Every line that holds the word "Results" needs to be copied from the data below.

Records from a collection:
┌────────

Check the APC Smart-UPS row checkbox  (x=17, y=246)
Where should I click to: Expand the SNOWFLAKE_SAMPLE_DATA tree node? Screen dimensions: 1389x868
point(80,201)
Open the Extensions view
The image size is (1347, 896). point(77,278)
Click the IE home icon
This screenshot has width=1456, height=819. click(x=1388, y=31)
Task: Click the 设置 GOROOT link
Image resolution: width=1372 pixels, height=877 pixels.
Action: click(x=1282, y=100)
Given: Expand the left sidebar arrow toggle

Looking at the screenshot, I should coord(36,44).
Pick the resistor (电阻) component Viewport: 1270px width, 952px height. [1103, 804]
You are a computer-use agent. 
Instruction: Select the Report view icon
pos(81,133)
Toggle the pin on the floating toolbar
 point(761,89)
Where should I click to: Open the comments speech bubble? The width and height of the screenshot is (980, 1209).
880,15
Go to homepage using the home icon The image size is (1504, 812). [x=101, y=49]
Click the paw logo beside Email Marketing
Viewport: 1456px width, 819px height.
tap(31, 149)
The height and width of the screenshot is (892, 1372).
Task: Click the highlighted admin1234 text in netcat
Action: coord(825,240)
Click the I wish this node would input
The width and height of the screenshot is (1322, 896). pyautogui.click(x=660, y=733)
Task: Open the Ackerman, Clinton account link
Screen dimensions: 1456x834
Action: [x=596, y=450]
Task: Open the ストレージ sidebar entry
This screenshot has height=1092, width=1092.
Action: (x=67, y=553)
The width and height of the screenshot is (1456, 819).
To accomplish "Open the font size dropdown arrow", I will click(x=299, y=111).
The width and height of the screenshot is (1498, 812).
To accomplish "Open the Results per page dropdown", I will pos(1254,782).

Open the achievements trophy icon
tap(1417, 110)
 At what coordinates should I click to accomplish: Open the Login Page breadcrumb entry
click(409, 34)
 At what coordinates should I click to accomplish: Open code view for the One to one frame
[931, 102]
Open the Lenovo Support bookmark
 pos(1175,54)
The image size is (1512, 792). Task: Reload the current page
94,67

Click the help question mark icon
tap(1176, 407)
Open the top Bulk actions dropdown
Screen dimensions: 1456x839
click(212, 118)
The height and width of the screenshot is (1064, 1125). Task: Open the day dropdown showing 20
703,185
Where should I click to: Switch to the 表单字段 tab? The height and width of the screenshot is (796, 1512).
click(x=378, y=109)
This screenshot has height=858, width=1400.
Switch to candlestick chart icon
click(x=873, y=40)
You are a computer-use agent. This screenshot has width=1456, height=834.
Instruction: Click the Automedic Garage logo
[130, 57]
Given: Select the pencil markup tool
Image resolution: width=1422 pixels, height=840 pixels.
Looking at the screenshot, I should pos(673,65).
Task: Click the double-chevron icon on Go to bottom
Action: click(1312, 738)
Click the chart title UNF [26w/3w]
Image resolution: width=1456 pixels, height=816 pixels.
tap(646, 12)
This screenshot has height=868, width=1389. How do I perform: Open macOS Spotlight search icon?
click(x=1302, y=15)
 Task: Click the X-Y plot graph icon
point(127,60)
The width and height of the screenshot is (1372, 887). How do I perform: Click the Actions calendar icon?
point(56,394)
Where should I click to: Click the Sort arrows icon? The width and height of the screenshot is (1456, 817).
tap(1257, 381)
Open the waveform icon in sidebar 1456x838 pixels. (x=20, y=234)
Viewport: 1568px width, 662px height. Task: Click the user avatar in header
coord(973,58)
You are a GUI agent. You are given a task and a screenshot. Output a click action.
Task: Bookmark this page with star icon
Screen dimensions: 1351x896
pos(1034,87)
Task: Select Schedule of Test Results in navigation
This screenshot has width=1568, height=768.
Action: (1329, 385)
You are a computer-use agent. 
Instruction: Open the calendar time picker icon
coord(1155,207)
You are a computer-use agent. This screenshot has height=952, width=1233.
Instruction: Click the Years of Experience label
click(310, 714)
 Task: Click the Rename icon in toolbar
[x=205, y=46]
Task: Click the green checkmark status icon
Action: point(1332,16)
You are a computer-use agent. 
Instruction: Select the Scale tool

└────────

Task answer
To accomplish "Open the Results per page dropdown", I will pos(1254,782).
Task: Select Schedule of Test Results in navigation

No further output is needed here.